En Polynésie française, plus de 90 % des foyers ne sont pas raccordés à un réseau d’assainissement collectif. Résultat : les fosses septiques, souvent vieilles de plusieurs décennies, débordent sans contrôle, polluant les sols et les lagons.
Face à cette bombe écologique silencieuse, quelques communes sortent du silence, bien décidées à reprendre la main sur cette pollution invisible.
Rurutu, pionnière de l’assainissement non collectif
Sur l’île de Rurutu, aux Australes, la situation est critique. Aucune maison n’est reliée à une station d’épuration. Toutes les eaux usées des 600 foyers sont stockées dans des fosses septiques… jamais vidangées, jamais inspectées.
Une réalité partagée par des milliers de foyers à Tahiti ou dans les autres archipels. Et personne pour les contrôler. Mais à Moerai, la mairie a décidé de ne plus attendre. Frédéric Riveta, son tavana, a présenté un projet de service public d’assainissement non collectif, une première dans le fenua.
Objectif : récupérer les boues des fosses grâce à un camion dédié (encore à acheter), puis les traiter sur un site écologique de filtration naturelle par roseaux, situé en hauteur de l’île. Ce procédé, appelé phytoépuration, repose sur le pouvoir filtrant des roseaux Phragmites australis, associés à plusieurs couches de graviers.
Résultat : les résidus sont séparés, séchés, et traités naturellement, sans produits chimiques. Le liquide filtré pourrait même être utilisé en agriculture.
Quant aux boues, elles seront envoyées sur une plateforme de compostage et de traitement des déchets verts, en cours de construction sur le même site.
Coût total : 187 millions de francs CFP, dont 93 millions déjà obtenus grâce au Fonds de solidarité inter-bassins, géré par l’Office français de la biodiversité.
Le projet est financé à 95 % par l’État et le Pays. Une aubaine pour une petite commune, qui n’a déboursé que 9,3 millions sur ses fonds propres.
Une loi ignorée, des lagons en danger
Le Code général des collectivités territoriales (CGCT), censé s’appliquer depuis 2024 en Polynésie, impose aux communes de prendre en charge l’assainissement de leurs administrés.
Mais dans les faits, presque rien n’est fait. À l’exception de quelques zones urbaines ou de Bora Bora, seulement 8 % de la population est connectée à un réseau collectif.
Les conséquences sont préoccupantes : des fosses septiques non vidangées depuis 30 ou 40 ans, des eaux usées qui s’infiltrent dans les nappes phréatiques ou se déversent dans les lagons.
En métropole, les SPANC (services publics d’assainissement non collectif) imposent une vidange obligatoire tous les 10 ans, avec des redevances claires et un suivi public.

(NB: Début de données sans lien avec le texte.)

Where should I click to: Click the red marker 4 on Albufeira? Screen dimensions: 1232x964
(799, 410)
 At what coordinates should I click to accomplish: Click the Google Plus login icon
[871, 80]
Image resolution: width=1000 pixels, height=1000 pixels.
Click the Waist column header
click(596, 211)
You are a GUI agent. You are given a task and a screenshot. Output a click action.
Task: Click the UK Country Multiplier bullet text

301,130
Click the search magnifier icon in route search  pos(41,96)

Rien de tout cela au fenua. La plupart des fosses ne sont contrôlées qu’à la construction. Ensuite ? Silence radio.
Et tant que l’État ou le Pays n’imposent pas de contraintes fortes, la majorité des communes resteront immobiles, faute de moyens ou de volonté politique. Mais la pression monte. Plusieurs tavana commencent à s’interroger.

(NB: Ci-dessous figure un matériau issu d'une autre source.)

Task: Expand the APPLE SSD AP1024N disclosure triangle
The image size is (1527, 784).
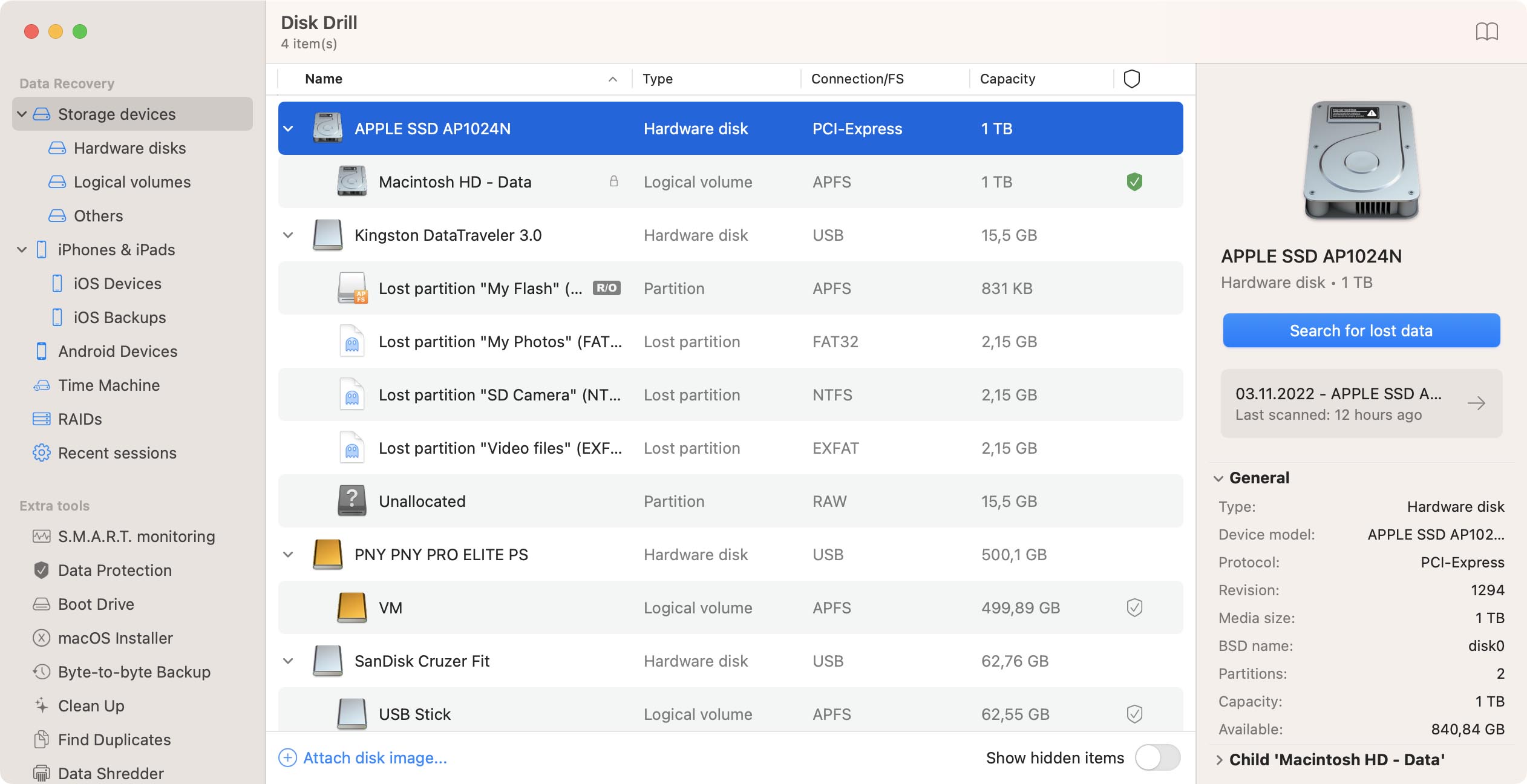Action: (x=287, y=128)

À Rimatara, Artigas Hatitio s’inquiète déjà des futurs coûts de fonctionnement et des redevances à imposer à la population.
À l’approche des municipales, le sujet est explosif.
Le maire de Rurutu tente de rassurer : la collecte par camion coûterait bien moins que « des kilomètres de tuyaux ».
Encore faut-il que la solidarité municipale tienne dans la durée.
Tereheamanu, un second souffle pour l’archipel
À Tahiti, la communauté de communes Tereheamanu (52 000 habitants) ne veut pas rester à la traîne. Elle aussi s’est lancée dans la bataille.
En partenariat avec la Polynésienne des eaux, elle a candidaté au programme national Innov’eau, un dispositif du plan France 2030.
L’idée : créer une station de traitement fondée sur la filtration naturelle, tout en lançant des recherches sur les espèces végétales endémiques capables de filtrer les boues.
L’innovation se mêle ici à la préservation du patrimoine écologique.
En parallèle, Tereheamanu a déjà lancé des études pour porter un projet autonome, au cas où les financements nationaux ne suivraient pas.
Baptisée Tama te pape, cette station de traitement pourrait s’implanter à Paihoro, dans la future zone d’activité de la baie de Phaëton.
Avec ces deux projets, une dynamique locale commence enfin à émerger autour de l’assainissement non collectif.
Mais la majorité du territoire reste dans le flou. Et le risque est grand de voir les eaux usées continuer à empoisonner les sols, les nappes et les lagons, au mépris des textes en vigueur et des enjeux écologiques.